THE TASK: Return only the lines from the one that contains "Task: Click the" through the last line of the records below, exactly as they stand. Pictures are not part of the copy.

DATA TO EXAMINE:
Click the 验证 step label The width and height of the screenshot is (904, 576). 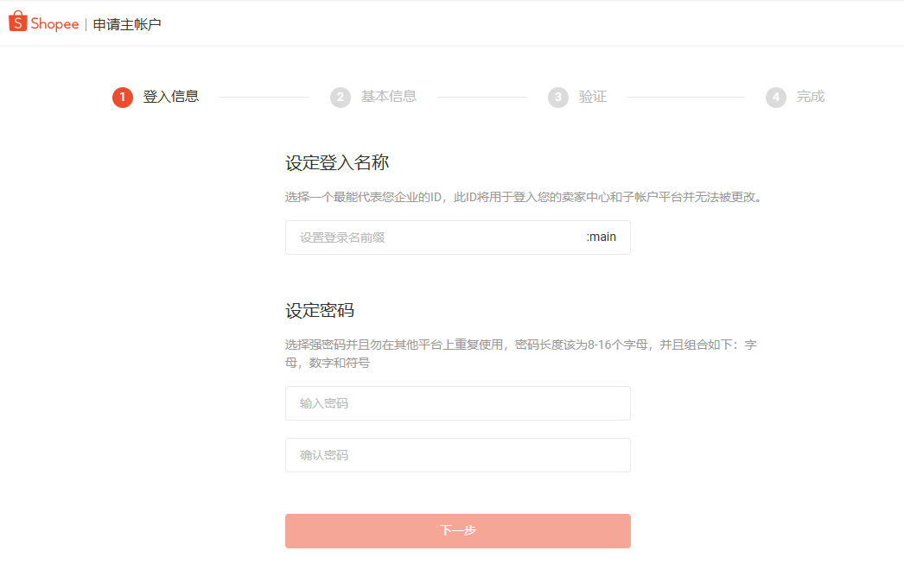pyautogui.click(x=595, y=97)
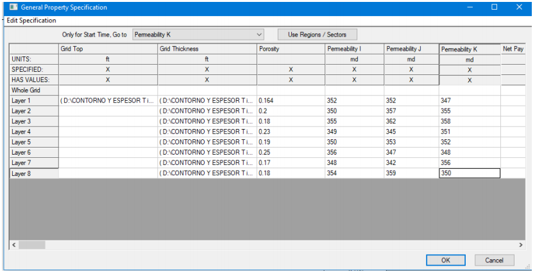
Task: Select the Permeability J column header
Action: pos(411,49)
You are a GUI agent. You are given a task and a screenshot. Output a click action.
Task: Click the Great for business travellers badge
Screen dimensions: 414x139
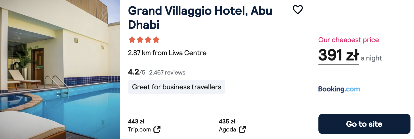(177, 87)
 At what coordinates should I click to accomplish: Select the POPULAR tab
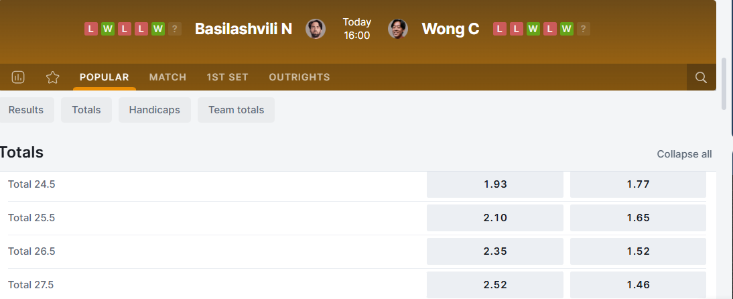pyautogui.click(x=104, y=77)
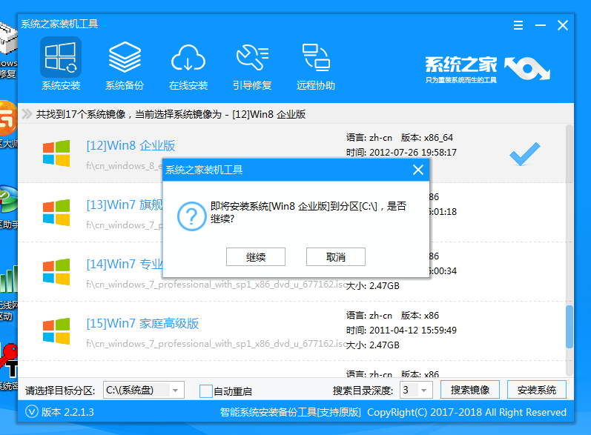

ANSWER SPACE:
Task: Click the Great for business travellers badge
Screen dimensions: 414x139
(177, 87)
 At what coordinates should I click to accomplish: Select the POPULAR tab
pyautogui.click(x=104, y=77)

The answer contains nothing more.